What’s crucial about all this goes well beyond the dangers of climate change and the need for techno-fixes to our socioeconomic structures. History professor Julia Adeney Thomas puts it this way: “The Anthropocene’s interrelated systematicity presents not a problem, but a multidimensional predicament. A problem might be solved, often with a single technological tool produced by experts in a single field, but a predicament presents a challenging condition requiring resources and ideas of many kinds. We don’t solve predicaments; instead, we navigate through them.”
She adds: “. . . the hardest challenges will be about how to alter our political and economic systems.”
These aren’t just technical problems for “experts” to solve while the rest of look on (or go shopping). What’s emerging from all this for me is that humanity has to evolve for its own survival, and evolution is going to take all of us – or at least all of us who can think beyond the structures of thought in which we grew up, in which we came of age. The first premise for navigating the Anthropocene may be this: We’re all in it together.
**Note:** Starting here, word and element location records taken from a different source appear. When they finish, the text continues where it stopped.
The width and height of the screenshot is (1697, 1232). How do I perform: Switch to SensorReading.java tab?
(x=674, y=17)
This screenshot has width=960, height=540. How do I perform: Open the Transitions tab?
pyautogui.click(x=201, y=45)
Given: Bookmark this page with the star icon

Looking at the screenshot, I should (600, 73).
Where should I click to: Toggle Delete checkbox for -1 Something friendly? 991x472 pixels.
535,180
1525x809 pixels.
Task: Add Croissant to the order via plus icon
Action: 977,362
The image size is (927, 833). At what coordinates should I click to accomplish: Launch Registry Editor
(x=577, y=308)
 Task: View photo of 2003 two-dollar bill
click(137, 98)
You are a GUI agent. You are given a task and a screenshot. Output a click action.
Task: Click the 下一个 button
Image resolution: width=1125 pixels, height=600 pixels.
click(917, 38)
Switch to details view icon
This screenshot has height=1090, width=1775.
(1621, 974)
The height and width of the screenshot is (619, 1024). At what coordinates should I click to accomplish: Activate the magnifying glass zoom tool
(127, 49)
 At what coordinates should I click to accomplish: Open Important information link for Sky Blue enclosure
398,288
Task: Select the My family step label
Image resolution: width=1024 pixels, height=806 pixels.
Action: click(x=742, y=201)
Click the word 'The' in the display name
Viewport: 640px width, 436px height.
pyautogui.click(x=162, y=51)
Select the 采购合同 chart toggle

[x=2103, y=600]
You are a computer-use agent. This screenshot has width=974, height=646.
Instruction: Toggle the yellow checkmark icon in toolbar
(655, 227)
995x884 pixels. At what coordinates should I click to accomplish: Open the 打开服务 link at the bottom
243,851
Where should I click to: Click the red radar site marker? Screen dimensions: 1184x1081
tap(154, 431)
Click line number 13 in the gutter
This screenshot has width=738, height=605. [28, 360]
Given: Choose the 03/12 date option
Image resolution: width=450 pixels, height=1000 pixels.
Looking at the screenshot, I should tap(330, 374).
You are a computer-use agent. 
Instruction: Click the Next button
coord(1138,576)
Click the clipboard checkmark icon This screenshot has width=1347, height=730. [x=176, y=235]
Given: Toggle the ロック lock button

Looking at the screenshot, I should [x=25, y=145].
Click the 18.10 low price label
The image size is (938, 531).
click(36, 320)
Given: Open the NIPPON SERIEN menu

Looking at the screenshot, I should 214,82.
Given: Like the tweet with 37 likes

Simple as this sounds, the implications of such a statement, if it is true, begin mushrooming into unfathomable complexity, especially when “all” refers not simply to all 7.4 billion human beings out there but all of life: the biosphere, the planet. We have to rethink who we are in a way that has, quite likely, never before happened.
“In the Anthropocene the old simplicities are gone,” writes Mark Garavan. “We are no longer human subjects acting upon an objective nature ‘outside’ us. Nature and human are now bound together. Free nature is over. Free humanity is over. They are relics of the Holocene. In our new age, Earth and Human are entangled irrevocably together. Welcome to the era of Earth-bound responsibility! The assumptions, the myths, the illusions of the Holocene no longer apply.”
And any institution founded on such myths and illusions – that the planet is ours to exploit, that some people matter more than others, that national borders are real, that dehumanizing and killing one another (a little activity called war) keeps us safe, that money equals God – cannot and will not survive the Anthropocene, and the “solutions” that emerge from such institutions, e.g., solving the climate crisis, are rooted in failure. “The challenge,” says Garavan, “is to re-think and re-inhabit our planet.”
That is to say, we have to start over.
And I think that’s what’s happening. New values are percolating. So are old values – the values human beings once embraced as they claimed the right to occupy Planet Earth. These values include interdependence and cooperation, and profound reverence for the planet. Rupert Ross, in his book Returning to the Teachings, points out, for instance: “The Lakotah had no language for insulting other orders of existence: “pest . . . waste . . . weed.”
Indigenous understanding is not “primitive.” It includes cooperation and compassion in its grasp of how things work, of what it means to live within the circle of life. The indigenous peoples of the planet have remained its protectors.
As Jade Begay and Ayşe Gürsöz point out at EcoWatch: “Even the seemingly groundbreaking Paris agreement neither includes human rights in its text nor acknowledges Indigenous rights — even though lands and waters stewarded by Indigenous communities make up 80 percent of the world’s biodiversity. What we need is for climate policy and the overall climate movement to address problems of inequality, because climate change is just as much a social issue as it is an environmental issue.”
In other words, biodiversity and social diversity are both precious. Knowing this means re-inhabiting the planet, not setting it on fire.